Analysis: Impact of the World Trail Majors
By Henry Howard
While there really is no off-season for trail and ultra running, for many athletes this time of the year represents a slowdown.
But just a few weeks after the news of the UTMB takeover of the Whistler race starting next September, another — perhaps more significant — announcement was made.
On Nov. 13, the World Trail Majors was born. It’s nine well-known ultra races coming together to form a union in support of one another. Their mission, according to the press release is to create “a diverse, respectful, sustainable and independent approach to trail and ultra racing.”
For more, read the press release and get iRunFar’s analysis here. There are also some podcasts featuring instant reaction such as Finn Melanson’s SingleTrack where he interviews Steve Brammar, co-race director of the Hong Kong 100; and a solo episode on Andy Jones-Wilkins’ Crack a Brew with AJW.

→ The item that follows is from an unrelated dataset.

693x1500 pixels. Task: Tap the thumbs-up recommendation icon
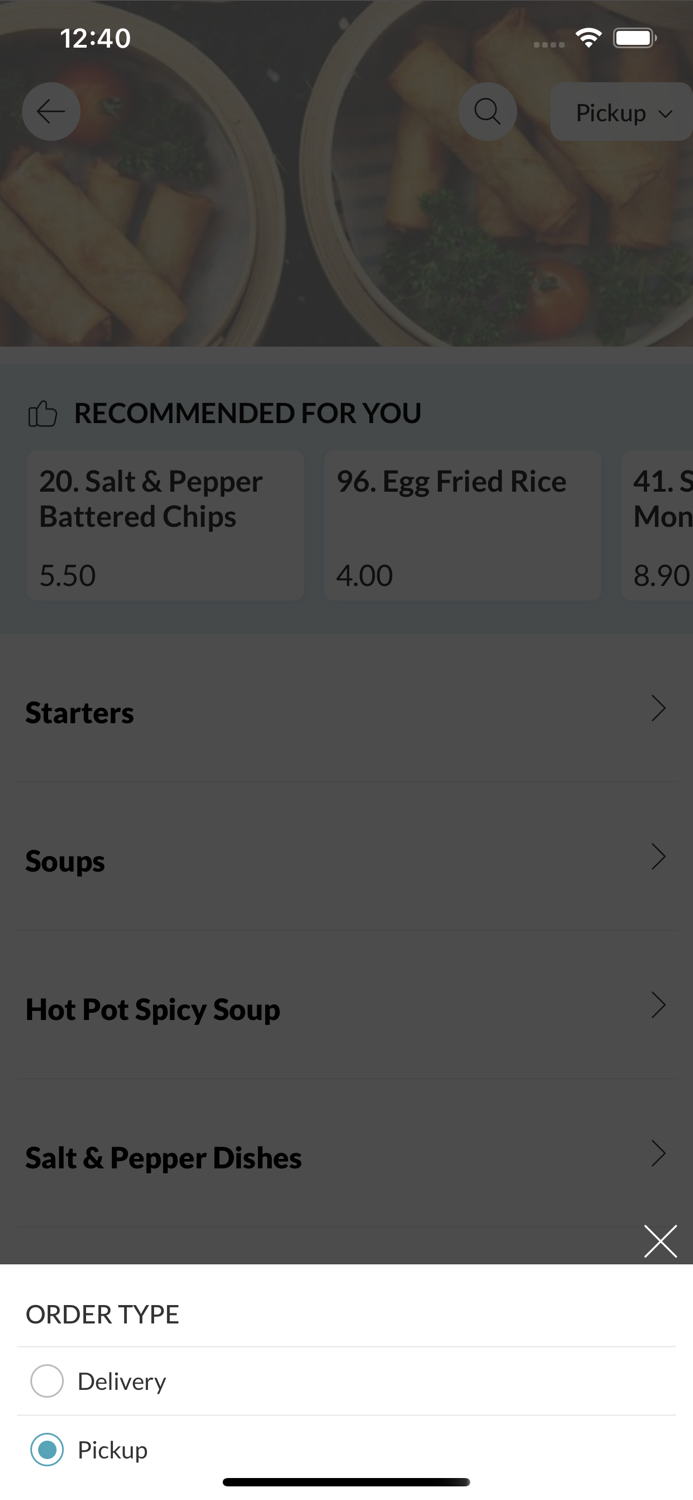[x=42, y=412]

Here are my initial thoughts and questions:
1. This does not appear to be the championship many fans of the sport have wished for. The ranking system is still being worked out and the races span the globe, making it challenging to do even two a year. Jamil Coury, whose Black Canyon 100K will be among the races, compared it to the World Marathon Majors. It’s “similar to the World Marathon Majors — a collection of some of the best races, a bucket list of events.” That’s an interesting concept, encouraging runners to complete a lifetime goal. But how many have the resources for so many races requiring long travel? In the U.S., that’s eight international trips, as compared with three for the marathon majors.
2. Will this lead to a next step of teams being formed? If so, will they be based on geography, shoe sponsor, or some other criteria? I could see a team competition, which would address the issues related to geography. Imagine if international teams had athletes competing. Tom Evans representing a team at a race in Europe, while teammate Jim Walmsley does the honors in the United States at another race in the series.

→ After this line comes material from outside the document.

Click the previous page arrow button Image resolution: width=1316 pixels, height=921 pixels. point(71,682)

3. It wasn’t that long ago when we were raging at UTMB for its role in replacing Gary Robbins’ race. This could be perfect timing to launch a collaborative effort to unite trail runners, not attempt a coup. As such, there’s a good chance that trail runners will flock to support this set of races.
4. What’s next? Will other races seek to create a similar approaching, uniting for the common good? How cool would it have a similar championship series for sub elites or even masters athletes in the U.S.? Think about top performers like Jeff Browning. He’s still competing at the top of competitive ultras. But aging is inevitable. And as Browning slows, a sub elite type series would be able to allow him to compete against other competitive fields.
5. Follow the money. It will be interesting to see who jumps at sponsoring this event. While a lot of the details still need to be refined, these are already races that are popular and well-respected. It will be interesting to see how sponsorship money plays a role.
6. This is, after all, a championship series of sorts. So how will testing for performance enhancers be handled? With more prestige and money at stake, there will be an increase in those pushing the limits and looking for every possible edge in performance gains.